The New Worker
The Weekly paper of the New Communist Party of Britain
Week commencing 6th August 2010
TUC CONFERENCE next month in Manchester is set to be an arena for the discussion and coordination of a mass public campaign against the Coalition Government’s planned cuts and to defend jobs, services and pensions and to restore full trade union rights.
The RMT transport union has taken the lead with a call for co-ordinated strike action, a national demonstration in October and a link up with community groups in the fight against the cuts and against the “class warfare” of the Con-Dem government.
Other unions are also calling for the defence of the public sector and pensions and the repeal of anti-trade union laws.
The RMT motion calls on the trade union movement to:
RMT general secretary Bob Crow said: “The TUC has to be the launch-pad for the fight back against the Coalition Government’s decision to unleash all out class warfare through their unprecedented attack on our communities, public services, welfare state and transport system.
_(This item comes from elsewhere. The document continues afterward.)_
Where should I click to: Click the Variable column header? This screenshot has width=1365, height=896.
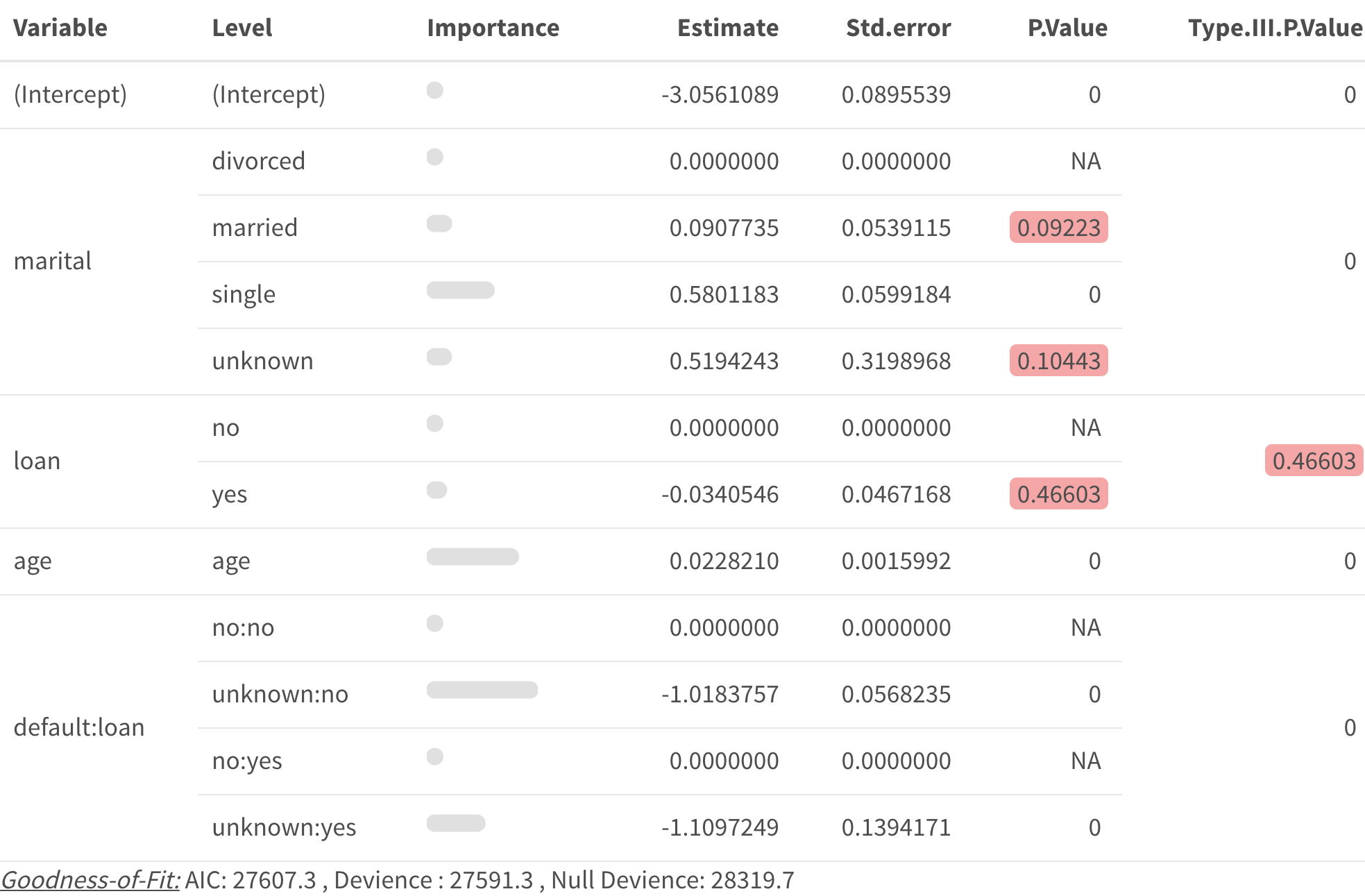point(60,28)
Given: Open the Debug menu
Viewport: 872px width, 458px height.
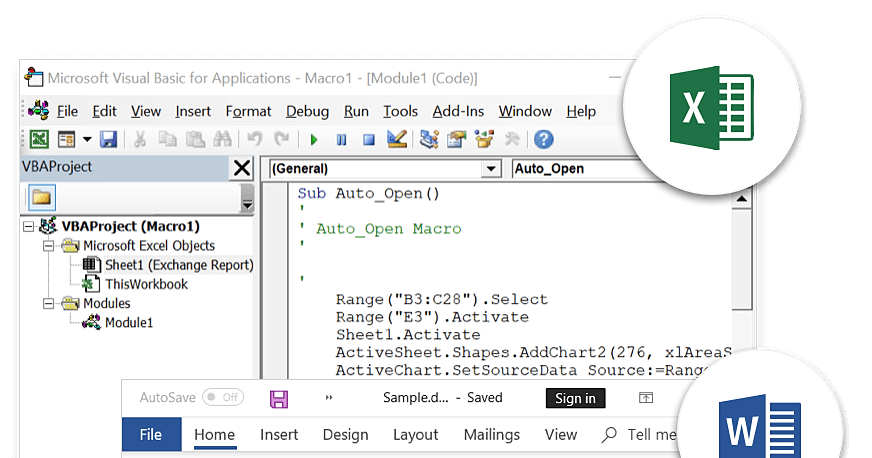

“Our defence must be built on generalised strike action and community resistance in the biggest public mobilisation since the anti-poll tax movement.
“RMT is in no doubt that the Government is using the deficit as a thinly veiled cover to engage in an ideological dismantling of the state and an attack on workers, and the most vulnerable in our society, which goes far further than even the dark days of Thatcher.
“As well as setting out plans for our own co-ordinated industrial and community action we also send a message of solidarity to our comrades in Greece, Ireland, Portugal, Spain and elsewhere who are fighting similar cuts to jobs, standards of living and public services.”
RMT is calling for a national Day of Action on 20th October — the day Chancellor George Osborne is due to disclose details of a spending review designed to cut public spending by £83 billion.
Another day of marches and demonstrations is planned for 23rd October, and a series of strike days during the autumn as unions gear up to fight an expected 600,000 public sector job losses.
Other unions tabling motions for the TUC conference that also call for co-ordinated union action include the Public and Commercial Services Union (PCS), Unison, the National Union of Teachers and the Fire Brigades Union (FBU).
Unison, Britain’s biggest public sector trade union with 1.3 million members is calling on unions to support a Europe-wide day of action in September.
It called on the TUC to back the European Trade Union Confederation’s planned European Day of Action on 29th September, which will include a rally in Brussels, timed to coincide with a meeting of European Union finance ministers.
Meanwhile RMT is also warning the Government against any further changes to trade union law which would prompt strike action.
In defending public sector pensions, the giant union Unite has accused the Government and media of creating a “lynch mob mentality” against public sector pensions.
Unite, which represents more than 250,000 public sector workers, believes this coalition of vested interests has already decided that public sector pensions should be reduced, and has created a climate of hysteria designed to manipulate the facts to make the case for this.
TUC evidence to Lord Hutton’s pensions review published last Tuesday said that public service pensions are both affordable and sustainable.